There is a sedate music video that makes ample use of clips from the film. It's titled "Say" and it's written and sung and guitared by John Mayer. It works nicely for the movie, both as a music video and as backup for the film itself. The brief "making of" featurette is not, thankfully, about the making of the video, but of the song, and how Mayer approached it and how he was
approached by the filmmakers to write it.

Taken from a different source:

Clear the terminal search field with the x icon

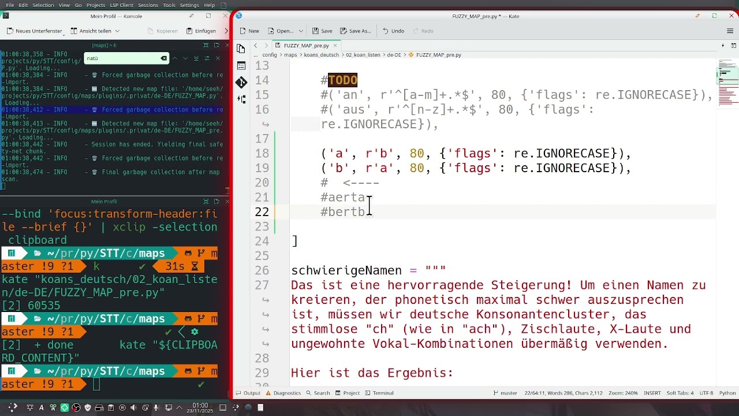pyautogui.click(x=163, y=58)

Curiously, two of the three bonus features exclusive to the high-def DVD, are not in HD at all: Rob Reiner's interviews and John Mayer's "making of" clip. The music video itself and the screenwriter's segment are both common to the SD edition.

 

 

Bottom line: 7
At one point in the movie Jack asks his new hospital roommate, "What are you doing here?" Carter replies, "Fighting for my life. You?" Much later, when surveying the wealth of confidence, and sense of worth about his place in the journey of life that accrues from crossing things off the list, Eddie says to Carter something like, "It's too bad I didn't know you when we were alive." It's that kind of movie, sometimes. I think I liked this movie better than LaSalle, even with all its facility with the death and dying thing. Maybe it's just because I enjoyed seeing Jack and Morgan do what they do well. Maybe it's because I need the prod once in a while to get going on my own Bucket List. O.K. it's not a great movie, but it got to me, sometimes. The picture quality is much better than merely satisfactory. But rent it first.